> **SÉRIE D'EXERCICES**:
1. Répondez brièvement à ces questions sur l'extrait consacré à la gouvernance de la santé :
(a) Dans quels deux domaines la place de la métrique apparaît-elle notamment ?
(b) Par qui sont prises les mesures d'ordre public du gouvernement de l'urgence ?
(c) Quels deux exemples illustrent la rencontre avec les normes religieuses ?
2. Prolongez l'extrait sur la gouvernance de la santé à partir de sa dernière phrase.

> **EXTRAIT CHOISI**:
%%
La gouvernance de la santé apparaît tout particulièrement soumise à la positivisation du fait de sa forte articulation aux pratiques scientifiques et aux considérations éthiques. La place de la métrique apparaît notamment dans les domaines de la santé publique et de l’épidémiologie, puisque ces deux domaines allient les comptages et dénombrements ordinaires de la population, propres à toute politique publique, aux comptages et dénombrements spécifiques liés à la diffusion des agents infectieux et des pathologies. Lors des situations de crise, ces procédures se trouvent intégrées dans des mesures d’ordre public caractéristiques du gouvernement de l’urgence, lesquelles sont prises par des autorités politiques. La gouvernance de l’urgence sanitaire met en branle un jeu complexe de normes et de standards, lesquels doivent, en outre, composer avec les normes religieuses dans bien des cas. La fermeture des mosquées comme les règles s’imposant lors des funérailles en sont exemple frappant. Des choix de valeurs, de mesures ou de procédures sont inévitablement à la fois nécessaires et affectés par des critères exogènes. Ces chevauchements contribuent à augmenter l’incertitude et la discutabilité des politiques adoptées, de même que l’anticipation de ces conséquences de court terme influence immanquablement les choix opérés par les autorité publiques.
%%
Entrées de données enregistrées
%%
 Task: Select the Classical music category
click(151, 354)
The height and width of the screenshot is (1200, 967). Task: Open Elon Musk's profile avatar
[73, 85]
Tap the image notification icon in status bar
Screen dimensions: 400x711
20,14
%%
> **RÉPONSES AUX EXERCICES**:
1.
(a) La santé publique et l'épidémiologie.
(b) Par des autorités politiques.
(c) La fermeture des mosquées et les règles s'imposant lors des funérailles.

2.
La gouvernance environnementale et climatique combine un foisonnement des normes, des comptages et des standards avec une situation de stress à moyen et à long terme, des méthodes et procédures permettant de chiffrer les risques, et l’élaboration de modèles prédictifs. Ceux-ci n’acquièrent toutefois pas nécessairement et avec rapidité un statut prescriptif, ce qui a un impact direct sur les mesures prises et à prendre. Il en résulte aussi la nécessité d’ajustements entre différents domaines de comptage et de normativité, mais, plus encore que pour les crises sanitaires, cela s’inscrit dans un « mix intérieur-extérieur », ces deux dimensions se soutenant ou se desservant mutuellement, comme le montrèrent successivement, et de manière contrastée, la COP 21 (Paris) et la COP 22 (Marrakech). Enfin, il importe de tenir compte de la production juridique concernant les biens communs, dont l’usage relève parfois de conventions et de coutumes, dont la positivisation n’est que partielle, et de leur articulation avec les normes positives édictées par les Etats.